Une perspective de débouchés, à n'en pas douter, alléchante pour les Russes et leurs partenaires. Si, comme insiste Francis Perrin, les exportateurs de gaz russe n'entendent aucunement délaisser le marché européen, ils tablent donc sur un marché en pleine expansion, le gaz liquéfié venant ainsi compléter leur dispositif de pipelines. En mai 2014, la Russie (Gazprom) et la Chine (CNPC), ont signé un mégacontrat d'approvisionnement gazier d'un montant record de 400 milliards de dollars. Contrat qui prévoit durant 30 ans la livraison depuis la Russie de 38 milliards de mètres cubes par an, soit l'équivalent de la consommation française.

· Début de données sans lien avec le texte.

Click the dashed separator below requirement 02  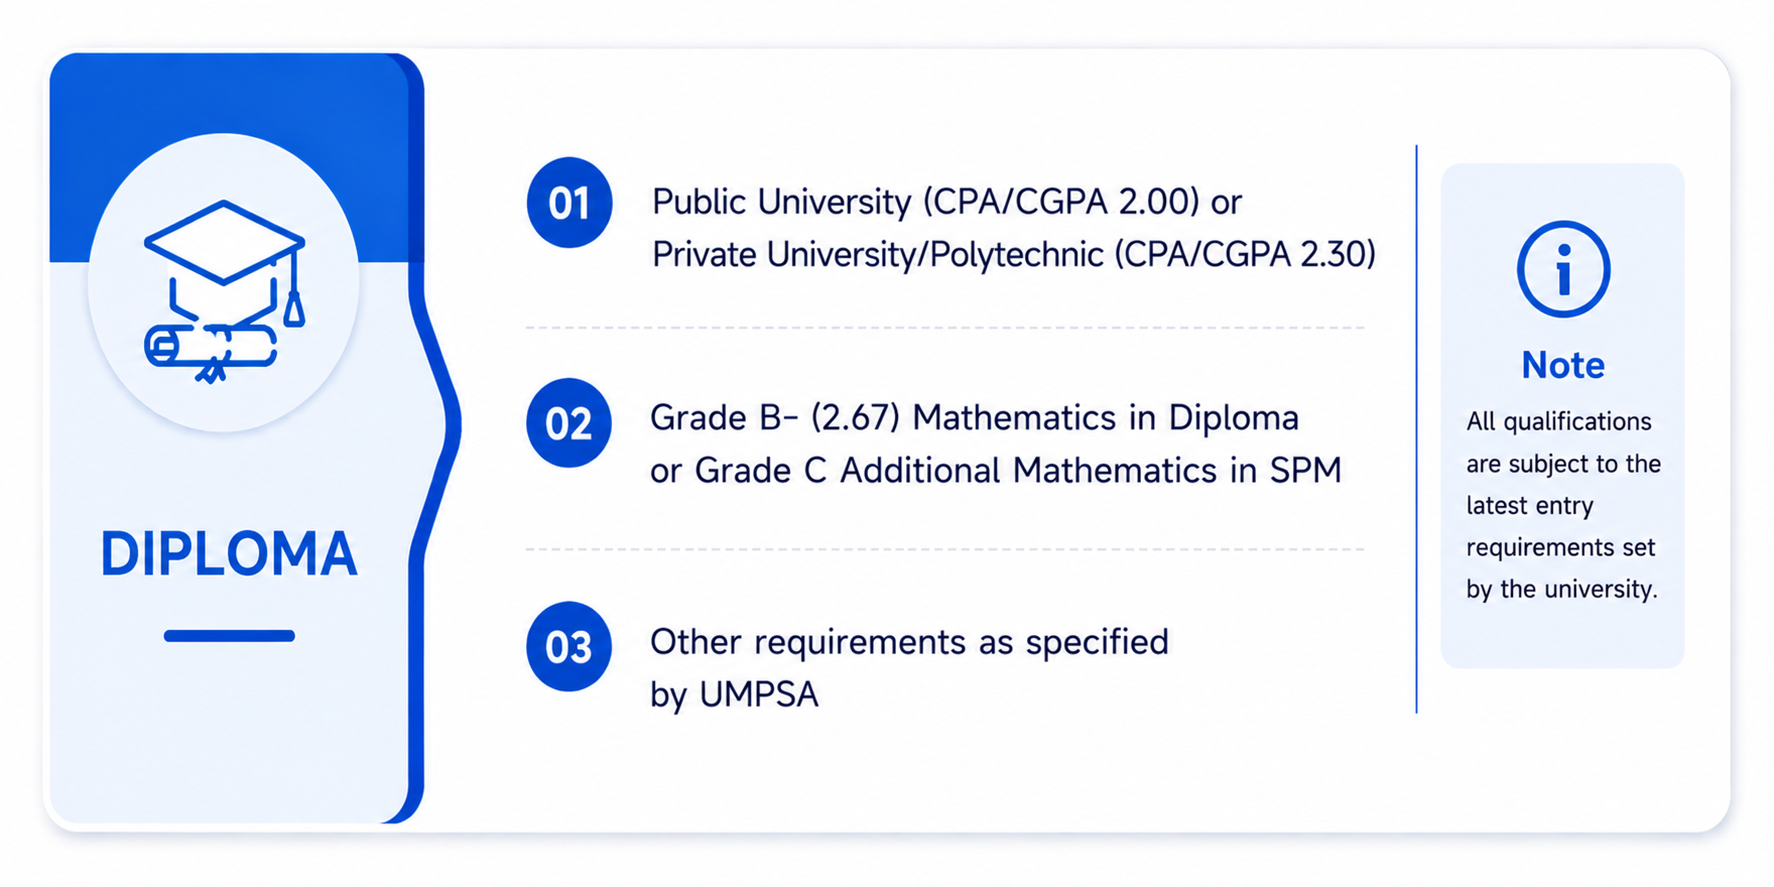pyautogui.click(x=945, y=549)
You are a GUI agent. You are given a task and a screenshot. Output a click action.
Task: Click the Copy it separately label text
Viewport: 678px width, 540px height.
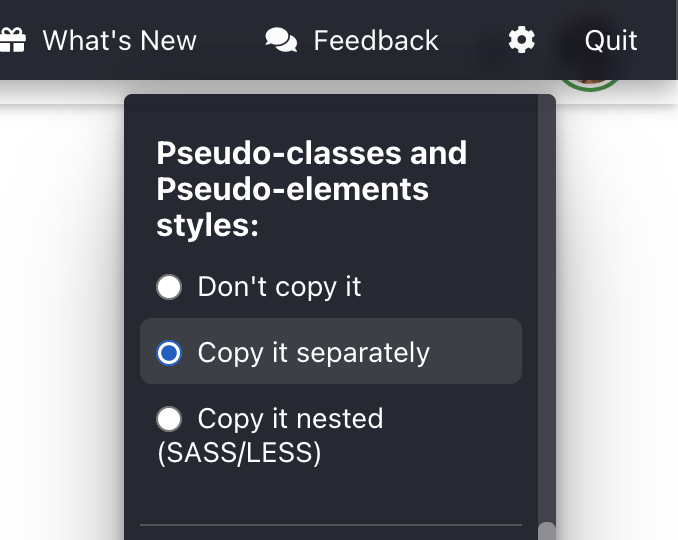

Avec le GNL et son acheminement moins contraignant —géopolitiquement parlant- que via les pipelines, la Russie dope ainsi ses exportations de gaz sur des marchés déjà soumis à une offre abondante: avec un site de Yamal tournant à plein régime, la part de la Russie sur le marché mondial du GNL devrait passer de 4,5% à plus de 8%. De fait, si le gaz naturel liquéfié devient bon marché et que, comme précise Frédéric Perrin, le marché nord-américain reste fermé au gaz russe (États-Unis et Canada étant déjà exportateurs), contrairement à un marché européen visiblement suffisamment grand pour tout le monde, les coûts de production, hors compétition, de Yamal LNG pourraient porter —tant que les cours resteront bas- un coup dur à la viabilité économique des exportations américaines vers l'Europe. Des exportations américaines à destination du marché européen qui ont commencé en avril 2016.

Quant aux sanctions US, reste à savoir quelles pourraient être les répercussions de la fusion récente du français Technip- qui a conçu et assurera la maintenance des installations de Yamal- avec l'américain FMC Technologies, le mariage ayant tourné à l'avantage de l'américain.